You’ll obtain more vitamins naturally when consuming a plant-based diet, without the help of supplements, due to the nature of the food you eat. You may also lessen or eliminate your risk of contracting certain ailments and diseases. If you want to stick with your plant-based diet, keep reminding yourself of the good you’re doing your body while on it.
8. Curb Your Sweet Tooth
Look into foods with naturally occurring sugars if you have cravings. Fruits would make for a great dessert or midday snack — and there’s no sugar added to them. They will never taste like cake, but you can train your brain to enjoy them just as much by saving them as a special after-dinner snack.
You should check to see which fruits are in season before buying them, as you’ll likely find higher quality if you choose them based on their optimized growing times.

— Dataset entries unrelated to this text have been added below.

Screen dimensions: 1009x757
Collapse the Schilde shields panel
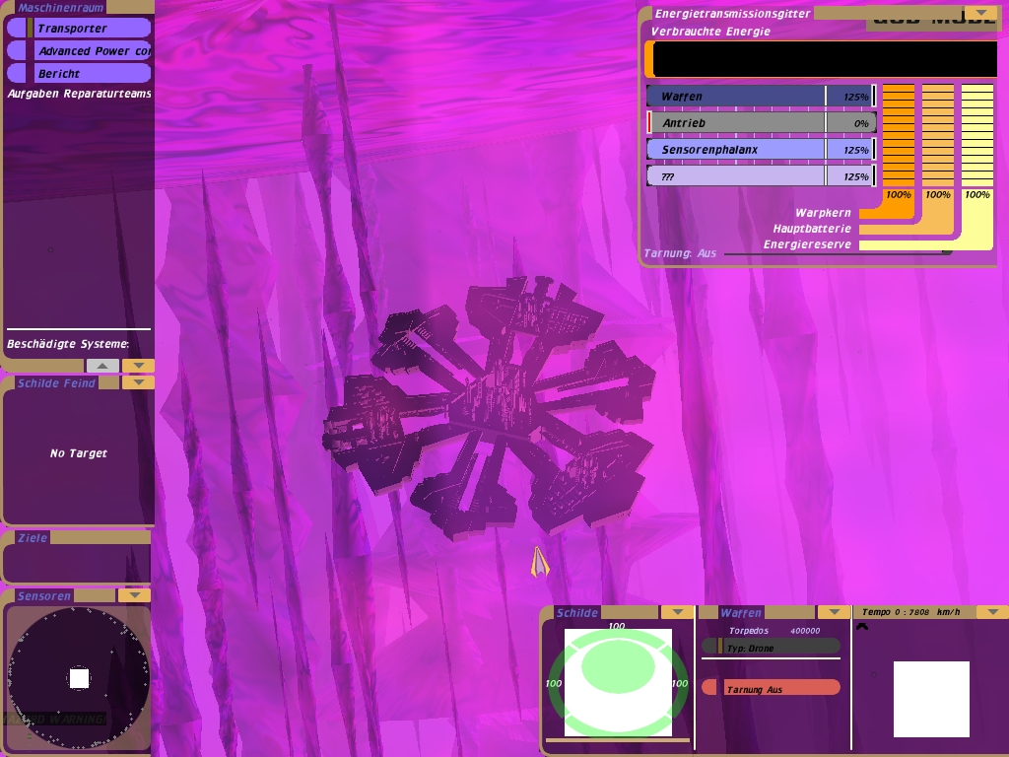[x=676, y=613]
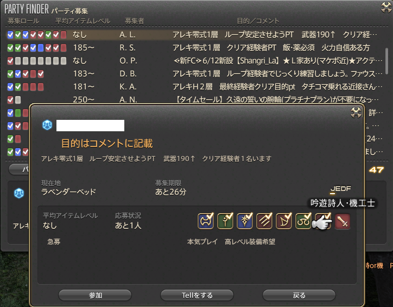Click the White Mage staff job icon
Viewport: 393px width, 307px height.
pyautogui.click(x=225, y=221)
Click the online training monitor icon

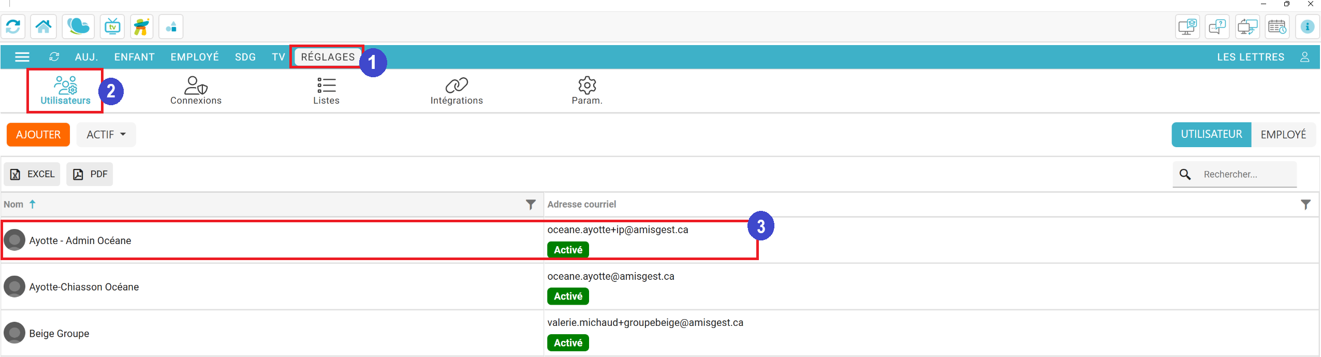1187,26
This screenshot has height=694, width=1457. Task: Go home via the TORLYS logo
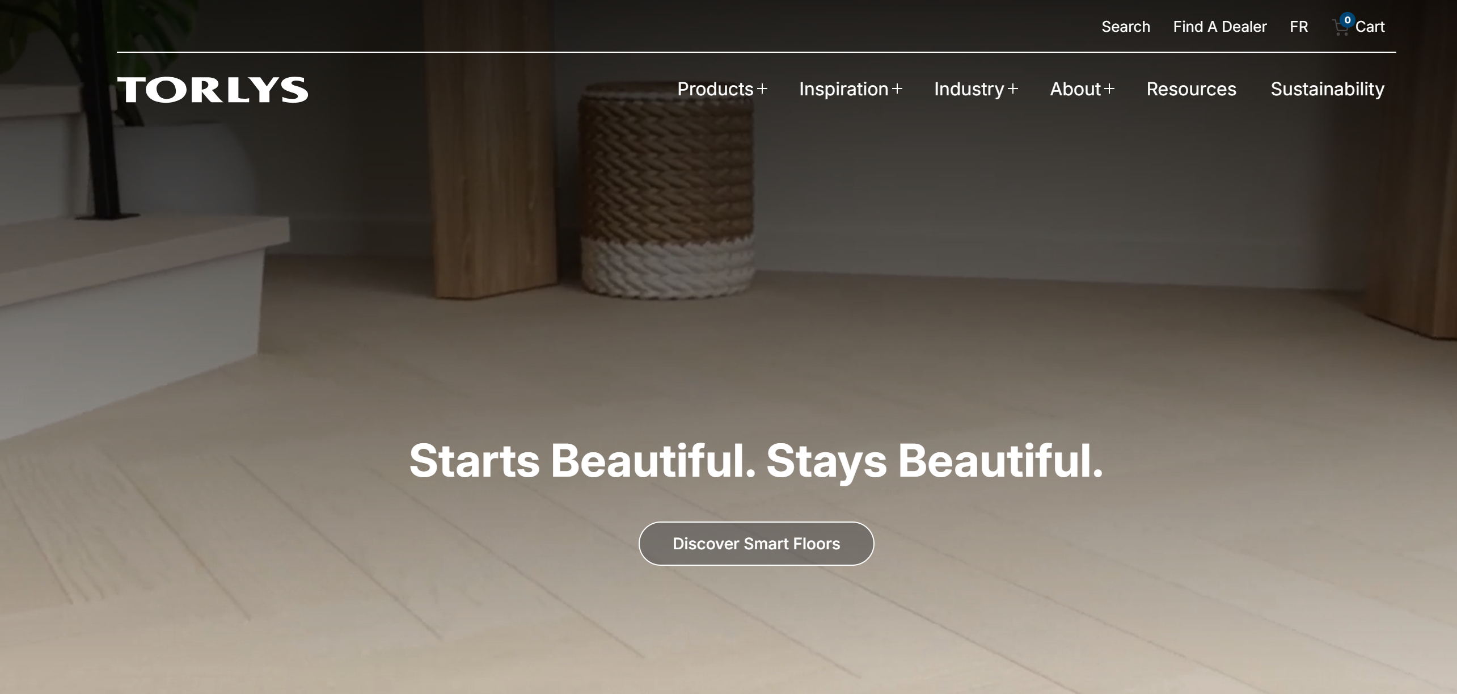[213, 90]

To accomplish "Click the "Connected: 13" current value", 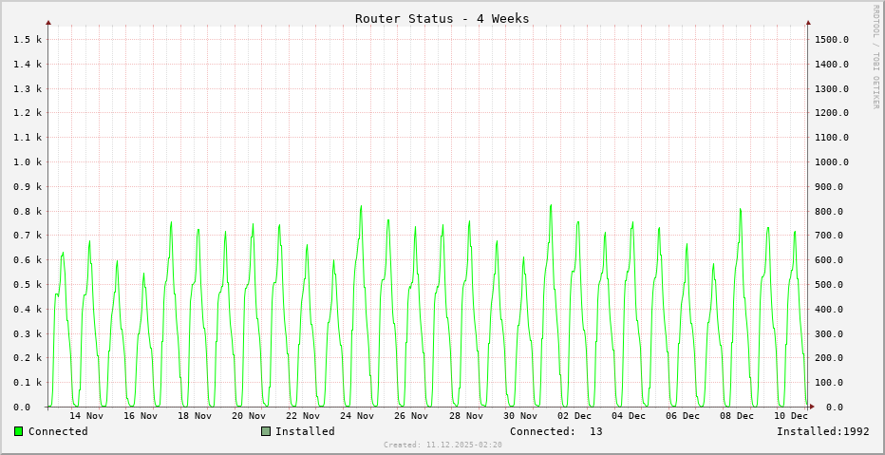I will coord(555,431).
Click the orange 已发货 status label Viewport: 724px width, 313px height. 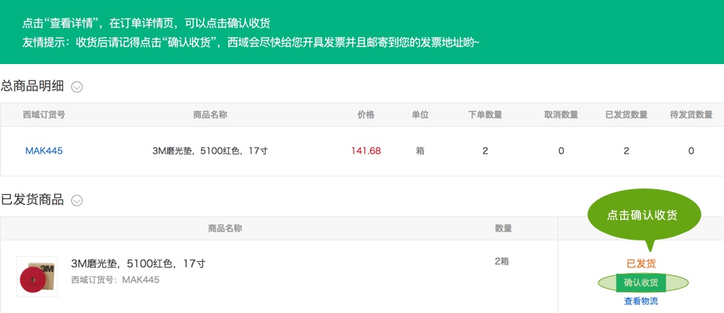[x=641, y=263]
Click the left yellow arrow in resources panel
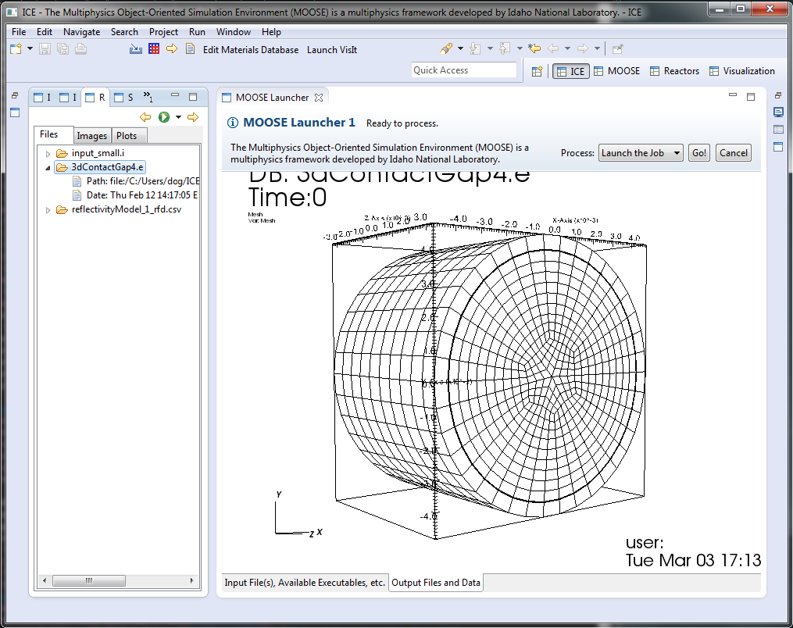This screenshot has height=628, width=793. coord(145,117)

For example, strawberries are plentiful in the summer, but blackberries are great in the winter.
9. Find Supporters
If the rest of your household isn’t switching to this diet with you, consider getting them involved. Changing your eating habits can feel a lot less lonely when you know someone’s in your corner and having the same cravings as you. Plus, you can motivate one another if you start to slip from the habits you want to keep.
10. Keep a Journal of Your Progress
A journal is a great tool you can look back on in the future to motivate yourself. If you mark your daily food intake every day, you can glance at it to see how far you’ve come when you’re feeling hopeless. You can also gain more ideas for meal plans from your journal, and sharing it with your family members might motivate them to join you in your lifestyle change.
11. Take a Cooking Class
When you don’t know which recipes go best with your new diet, consider learning from the professionals. You may have to pay for a cooking class, but making food at someone else’s teaching could be fun, especially if you’re doing it with a friend. You’re paying for the experience and some quality recipes you can take home with you.
12. Eat Enough Food
You might feel fuller longer due to the quality of the food you eat, but you still need to maintain a caloric intake that supports you. Your recommended daily calories may change depending on your age and activity level, so you shouldn’t assume something that works for someone else will work for you. Even if you feel fuller for longer, you should strive to meet your maintenance caloric needs to remain healthy.
13. Make Snacking More Challenging
Remove snack foods from your home. If you have family members or roommates who aren’t embarking on this adventure with you, ask them to keep the junk food out of your area so you feel less tempted to eat it.
People often drift toward snacks because they’re more convenient than cooking a meal. Consider finding healthy items you can simply grab and go, such as bananas or nuts. When you have these nutritious options and eliminate or hide unhealthy snacks, you may feel more inclined to eat them.
14. Prep Your Meals the Day Before
Get your lunches for the next day ready in the evening so you don’t scramble to find something to take to work with you. Worse, you could forget your lunch entirely and have to find something nearby that may not be part of your new lifestyle. By taking extra time the evening before, you’ll become more mindful of the food you put in your body and support your new diet with little effort.
15. Throw It in a Salad
When you don’t know what to make, just throw everything into a salad. Lettuce is an excellent base for a healthy meal because you can add several foods and top them with a tasty dressing. Consider choosing something for protein, such as chickpeas or eggs, as well as a handful of vegetables or fruits to nourish you.
Plant-Based Diets Made Easy
While it initially may be difficult to change your eating habits, it will get easier as time goes on. Learn what meals to make before committing to the switch, and focus on getting enough nutritional food every day. As long as you have others to keep you accountable and a record to look back on, you’ll find that it’s easy to keep up with your new plant-based lifestyle.